En 2014, le fonds en euros Rendement Sélection d’ACMN Vie a servi du 2,50% aux épargnants web : un taux collant à la moyenne du marché de l’assurance-vie en euros. En 2015, ACMN Vie se chargera vraisemblablement de l’annonce du rendement. En 2016, Suravenir aura, sauf accident, pris en main ces contrats. Deux possibilités s’offrent à cet assureur selon Cyrille Chartier-Kastler :

  • gérer les actifs de l’ex-fonds euros Rendement Sélection à part, dans une logique de « run off » (sans affaire nouvelle) en affectant les nouvelles souscriptions à un autre fonds en euros ;
  • intégrer progressivement ces mêmes actifs à un fonds en euros de Suravenir.

Dans les deux cas : les épargnants n'ont « aucune inquiétude » à avoir selon Cyrille Chartier-Kastler. Si la deuxième option est choisie, l’ACPR veillera à ce que « chacun garde la quote-part de richesse qui lui revient, sans que cela n’appauvrisse les autres ».

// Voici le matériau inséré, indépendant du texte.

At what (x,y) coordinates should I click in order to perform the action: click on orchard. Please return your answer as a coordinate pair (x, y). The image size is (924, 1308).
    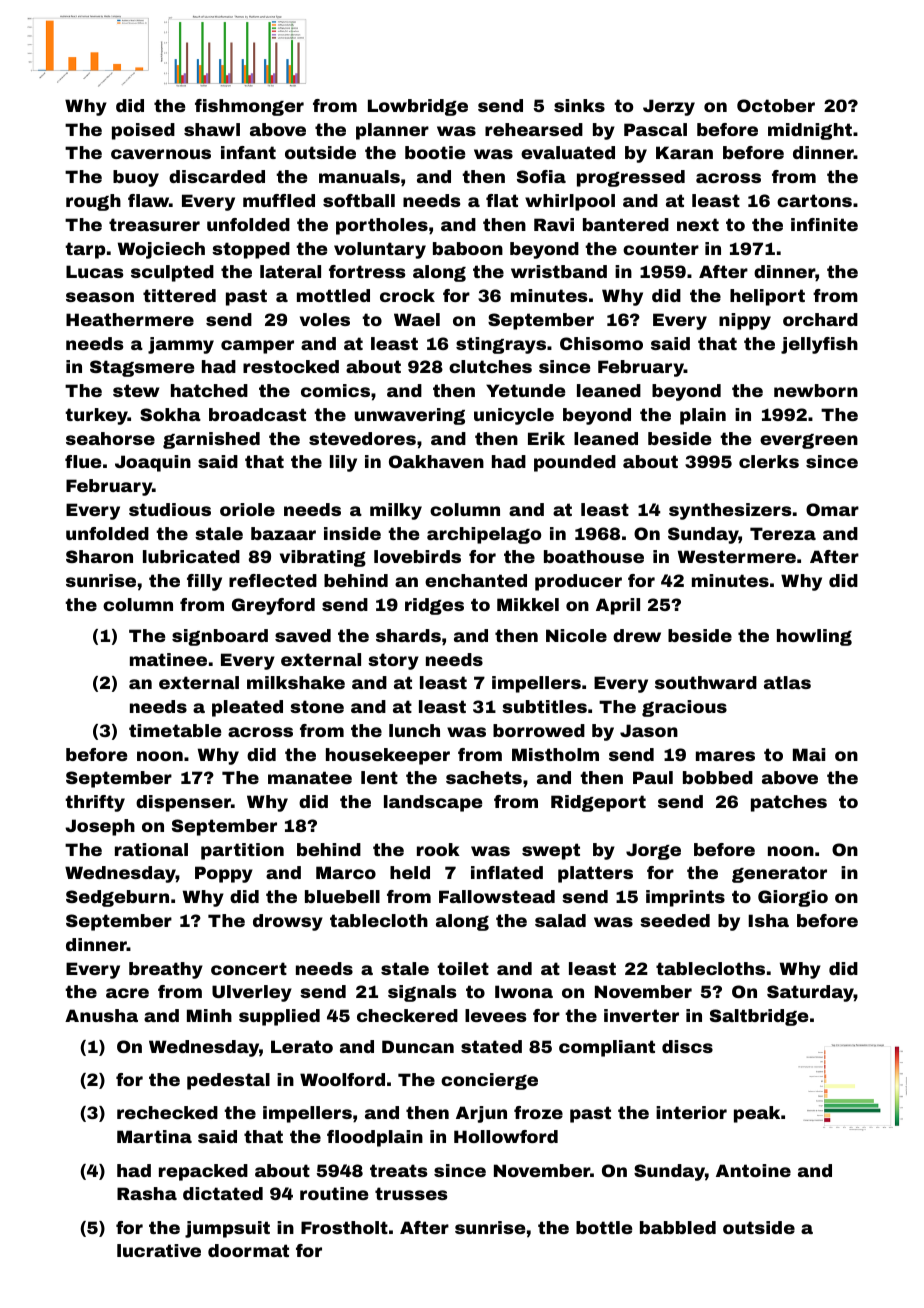
    Looking at the image, I should click on (820, 319).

Quel fonds en euros chez Suravenir ?

Si les actifs provenant d’ACMN Vie rejoignent un fonds en euros, la logique voudrait qu'il se retrouve dans Suravenir Rendement, le fonds en euros dédié aux contrats web. Mais ce dernier, comme chez ACMN Vie, n’est qu'une appellation de l’actif général de l’assureur. En clair : l’allocation d’actifs et l’encours de Suravenir Rendement sont les mêmes que ceux du fonds en euros présent sur les contrats bancaires distribués dans le réseau des Crédits Mutuels de Bretagne, du Sud-Ouest et du Massif Central.

L’écart de rémunération est pourtant béant entre les contrats bancaires (2,45% en 2014) et les contrats web (3,22% sur Suravenir Rendement) : « Un assureur peut servir le taux qu’il veut à qui il souhaite, c’est parfaitement légal », développe Cyrille Chartier-Kastler. « Le client bancaire se voit ainsi servir un taux au niveau du marché, et son contrat contribue en partie à servir un taux plus élevé pour d’autres assurances-vie, en fonction de la stratégie de l’assureur. » Une logique qui n’est pas spécifique à Suravenir selon le fondateur de Good value for money : « Beaucoup d’assureurs usent de ce type de pratiques : Prédica, BNP Paribas Cardif, Generali, etc. »

Un nouvel assureur leader sur l’assurance-vie en ligne ?

La stratégie de Suravenir étant actuellement de développer le segment internet, les détenteurs de contrats ACMN Vie peuvent espérer de nouveaux développements sur leurs contrats (de nouveaux supports en unités de comptes, un second fonds en euros, etc.). Le transfert ACMN-Suravenir permettra-t-il à ce dernier de doubler E-cie vie, filiale de Generali, actuel leader du marché de l’assurance-vie en ligne ? « Non. E-cie vie gère de plus gros portefeuilles », relativise Cyrille Chartier-Kastler. « Les navires amiraux de l’assurance-vie internet, ce sont les banques en ligne ING Direct et Boursorama, et leurs assurances-vie sont gérées par Generali. » Suravenir dispose bien des contrats Fortuneo dans son portefeuille, mais l’acquisition probable des contrats ACMN Vie web ne lui apporte « que » des assurances-vie distribuées par des courtiers qui, en termes de montants, ne joue pas encore dans la même cour.

(1) Altaprofits (contrat Abivie), Assurancevie.com (Puissance Vie), Epargnissimo (Croissance Vie), Hedios Patrimoine (Hedios Vie), Linxea (Linxea Evolution), MonFinancier (Liberté Vie), etc.

(2) Une quote-part de réserve de capitalisation, une quote-part de plus-values latentes, une quote-part de la provision pour participation aux bénéfices, etc.

(3) Article L324-1 du code des assurances.